With the impossibility writing has been presenting for me these last months, I wonder if joining Nanowrimo this year would be a good discipline and challenge?
The first year I began where I was, and let a story unfold. Of course the manuscript is huge and unwieldy! I've never edited it into something more reasonable. Though it's possible that the urge to do at least one complete rewrite will overtake one indolent day.
Nanowrimo begins Nov 1st - enough time to decide.
The first one began in a temp job matching files to original ledger entries in a vault at a funeral home in Vancouver. A natural title was Book of the Dead, and I incorporated a couple of other texts, the Egyptian and the Tibetan ones, into the writing.
That was fun, discovering each day what was to happen, and layering the text with references to other texts.
We build on ourselves.
I find it inspiring to be among those who are running their own writing races separately but together as a group - last year of the 100,000 who enrolled world-wide, 50,000 participants made it to the finish line.
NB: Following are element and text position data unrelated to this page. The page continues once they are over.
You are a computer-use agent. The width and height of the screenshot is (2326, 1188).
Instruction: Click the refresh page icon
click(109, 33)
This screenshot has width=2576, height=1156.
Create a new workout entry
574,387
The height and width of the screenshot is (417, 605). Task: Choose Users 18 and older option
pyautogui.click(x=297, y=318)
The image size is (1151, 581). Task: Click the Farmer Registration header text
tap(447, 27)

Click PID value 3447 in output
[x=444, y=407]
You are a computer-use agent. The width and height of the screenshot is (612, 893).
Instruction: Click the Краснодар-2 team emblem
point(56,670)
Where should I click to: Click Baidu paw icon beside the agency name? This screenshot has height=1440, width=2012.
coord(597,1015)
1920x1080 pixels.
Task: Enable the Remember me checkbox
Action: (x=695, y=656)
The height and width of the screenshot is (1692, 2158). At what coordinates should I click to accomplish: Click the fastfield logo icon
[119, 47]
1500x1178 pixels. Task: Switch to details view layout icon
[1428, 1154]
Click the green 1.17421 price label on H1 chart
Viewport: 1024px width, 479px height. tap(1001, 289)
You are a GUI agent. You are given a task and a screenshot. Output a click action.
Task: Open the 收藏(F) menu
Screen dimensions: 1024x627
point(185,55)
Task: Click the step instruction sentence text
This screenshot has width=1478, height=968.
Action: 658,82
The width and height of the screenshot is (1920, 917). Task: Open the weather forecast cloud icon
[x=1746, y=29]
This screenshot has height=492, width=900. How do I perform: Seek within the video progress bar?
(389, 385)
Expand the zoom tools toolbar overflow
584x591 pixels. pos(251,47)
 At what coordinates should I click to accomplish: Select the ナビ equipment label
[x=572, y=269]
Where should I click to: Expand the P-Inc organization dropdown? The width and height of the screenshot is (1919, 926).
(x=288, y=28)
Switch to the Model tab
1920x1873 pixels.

It's interesting to reflect on my own Nanowrimo path. In 2004, "Book of the Dead," was more of a 'novel' and 50,000 words; in 2005 my writing was shifting to prose poetry and I wrote that year's in smaller numbered segments that I still haven't finished but it came in at 50,000 words and then I spent a few days reading it and deleted a third of the manuscript, never mind (the first pages can be found at my art website here); in 2006 my writing moved even more towards the poetry end of the spectrum and while I wrote "EnTrapped WOR|l|DS" in November of that year I didn't enroll it in Nanowrimo since it's only 17,266 words, and too short for the contest, but poetry's like that - though it is a completed manuscript, which made me happy.
I wonder where this one might start and what the writing style might be?